As for the so-called Brezhnev Doctrine, when originally propounded a month after the USSR military occupation of Czechoslovakia, it limited the sovereignty only of those communist-ruled states within the USSR's reach. Every party inside the East European bloc was said to be "responsible, not only to its own people, but to all the socialist [that is, communist-ruled] countries and the entire communist movement." Moscow thus retroactively had fulfilled its "international duty" by invading Czechoslovakia in August 1968 and allegedly preventing a "counterrevolution" from taking place. Approximately 80,000 Soviet troops — five divisions — have remained in that country since they entered it on a "temporary" basis.

Brezhnev personally told a group of the highest-ranking party/government officials, arrested in Prague and flown to Moscow as prisoners during the invasion, that

We in the Kremlin came to the conclusion that we could not depend on you any longer. You do what you feel like in domestic politics, even things that displease us, and you are not open to positive suggestions. But your country lies on territory where the Soviet soldier trod in the Second World War. We bought that territory at the cost of enormous sacrifices, and we shall never leave it. The borders of that area are our borders as well. Because you do not listen to us, we feel threatened. In the name of the dead in World War Two who laid down their lives for your freedom as well, we are therefore fully justified in sending our soldiers into your country, so that we may feel truly secure within our common borders. It is immaterial whether anyone is actually threatening us or not: it is a matter of principle, independent of external circumstances. And that is how it will be, from the Second World War until "eternity."


In effect, the Czechs and Slovaks present were made to understand that the USSR's borders extended to the Elbe River and that the Soviets considered all lands conquered during World War Two as their own.

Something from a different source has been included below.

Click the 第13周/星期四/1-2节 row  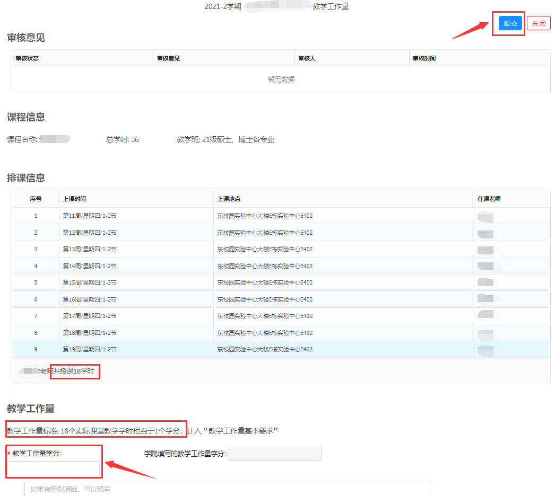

Not quite ten years later, a coup in Afghanistan brought a de facto communist regime to power. In the wake of the resulting twenty months of anarchy, the USSR occupied Kabul at the end of December 1979 and installed its own puppet as ruler. His predecessor, Hafizullah Amin, and most members of the deposed cabinet were murdered in the process. This could also be considered an application of the Brezhnev Doctrine, in view of the fact that the Soviet Union and Afghanistan are territorially contiguous neighbors. The subsequent annexation of the Wakhan land corridor has given the USSR a border with Pakistan, obviously a development of geostrategic importance.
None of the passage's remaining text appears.